How’s your marriage? Fine.
How are your friendships going? Fine.
Do you sense a theme? I do. I say fine when I can’t find the words that really tell my story.
I haven’t opened up to many people…and what I did share was only happy. It was only the side of me that I knew people would enjoy and like…the side that people wouldn’t question too hard.
I’m a people-pleaser. I want people to like me and see me as someone who is easy to get along with. I tried to find things in common with people. I was empathetic and sympathetic to other peoples stories.
Decades of biting my tongue and not allowing myself to say what was on my mind, left me without a voice. But even worse, it caused me to lose who I am. I have lost the ability to find the words because for years I didn’t allow them to flow out of my mouth.
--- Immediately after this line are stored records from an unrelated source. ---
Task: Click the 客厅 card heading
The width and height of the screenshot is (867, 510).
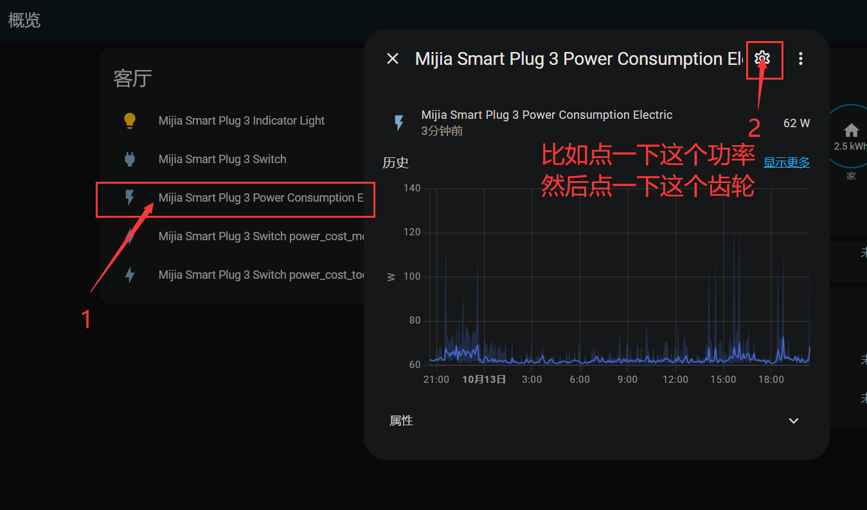Action: tap(132, 78)
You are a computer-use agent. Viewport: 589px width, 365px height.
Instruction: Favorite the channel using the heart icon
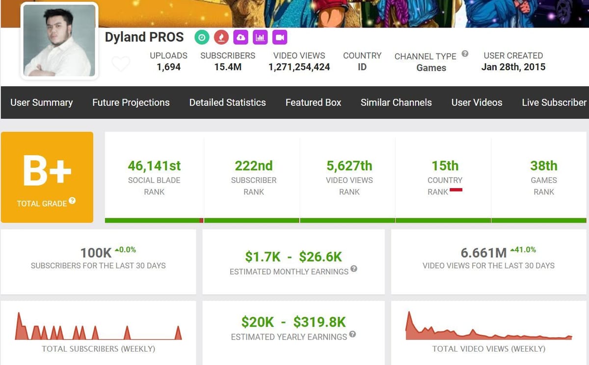pos(120,63)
If you don’t use your words, eventually you’ll lose them.
As I’ve mentioned many times before, I see my therapist every other week and I absolutely love her. But with therapy comes some hard truths sometimes. I had this realization that I still hold a lot back…even from her. It’s a situation where I get mad at myself because I know that she is a safe person for me and my time with her is my safe spot. But still, I hold back. Decades of “training” myself to not show every side of myself to someone is hard to undo.
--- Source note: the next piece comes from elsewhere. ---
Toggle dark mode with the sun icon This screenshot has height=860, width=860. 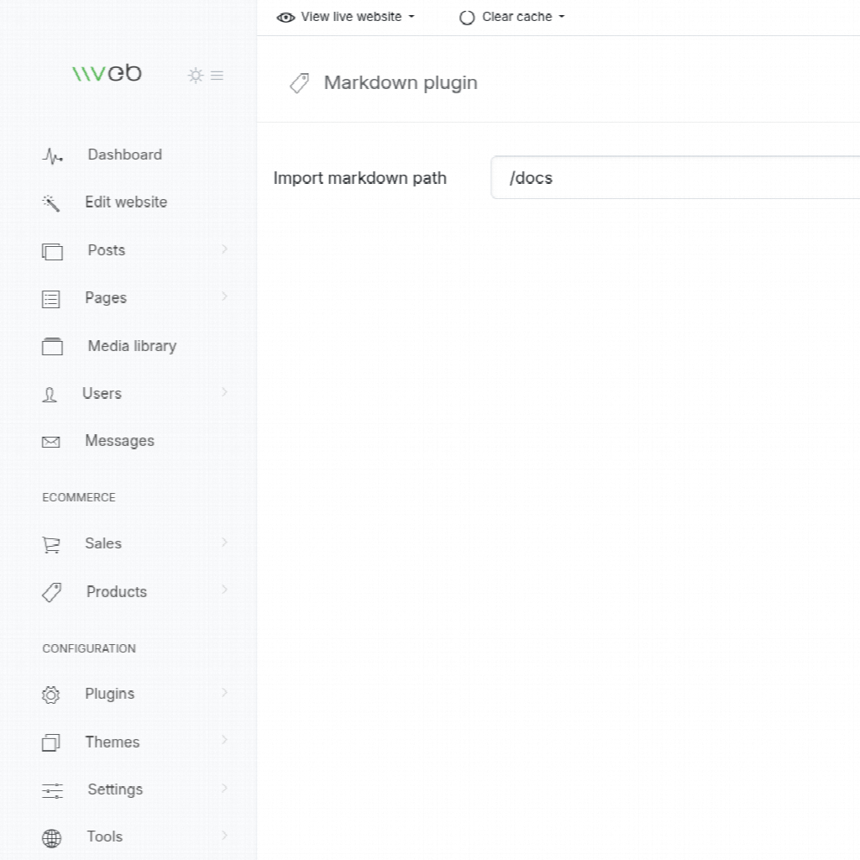196,76
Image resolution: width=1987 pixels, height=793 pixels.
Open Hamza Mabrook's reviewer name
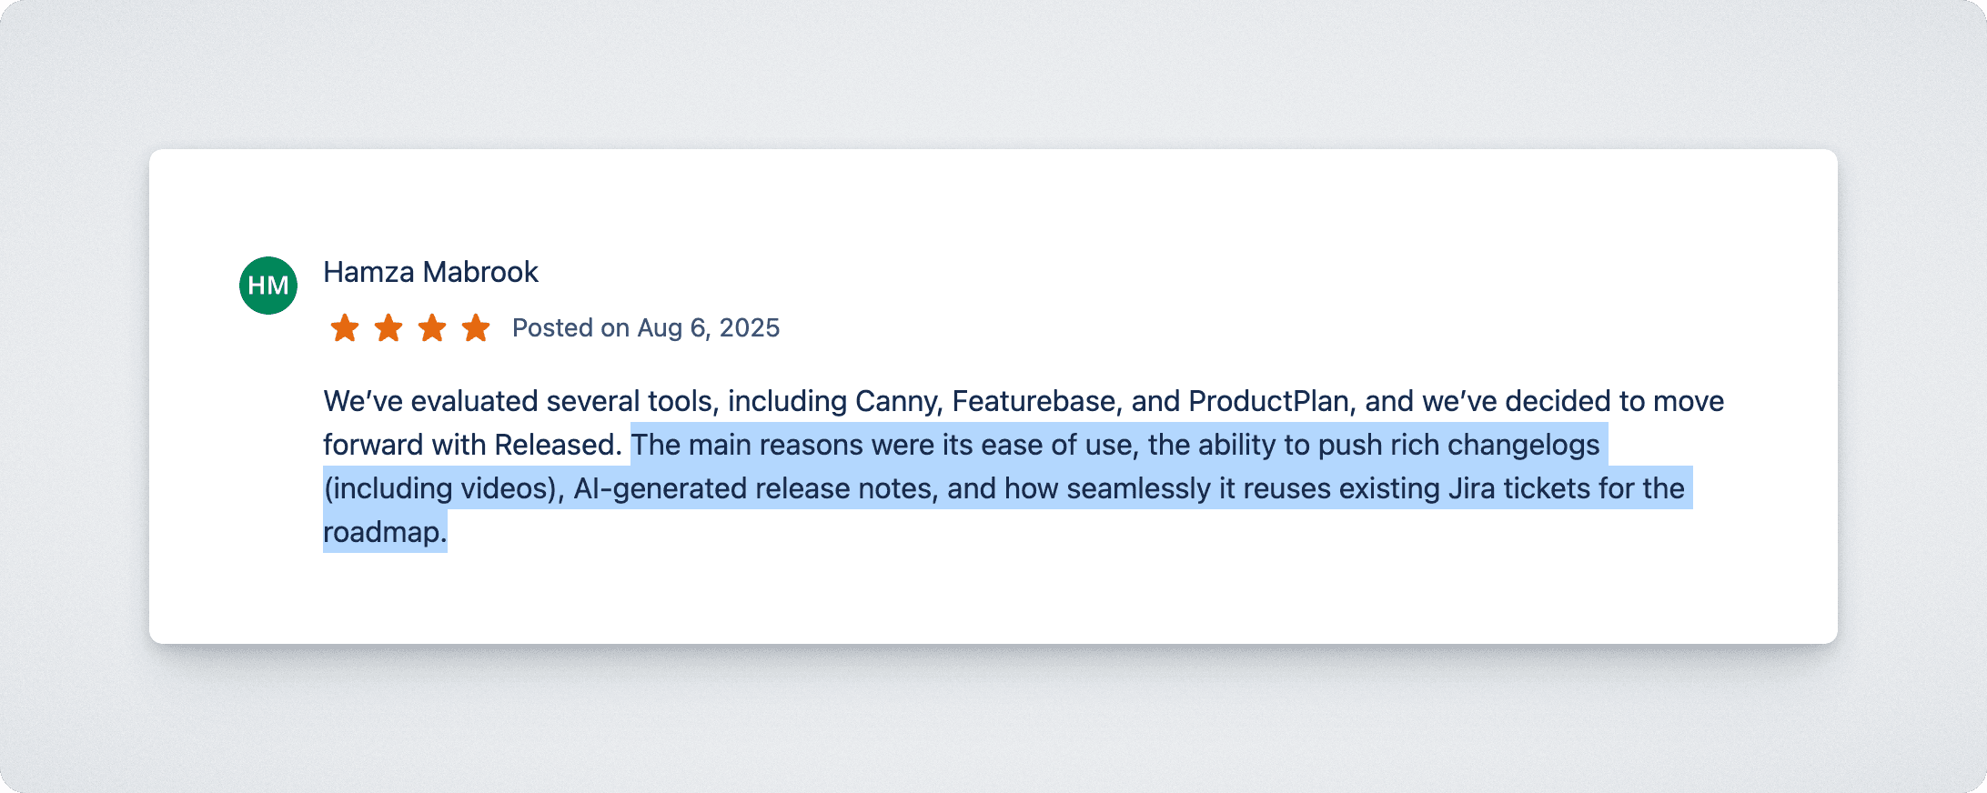[x=431, y=272]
But it’s not just prevalent in my therapy sessions. It is becoming more prevalent in my marriage and my bff friendship as well. A question is asked or a topic is talked about and I have feelings about it…I can tell…good and bad, I bite my tongue. Two people who have promised to love me no matter what. Two people who want to help me grow and I find myself clenching my jaw and keeping things to myself. Not because I “want” to, not because I “need” to…because I literally don’t know the words to use to explain how I’m feeling to other people.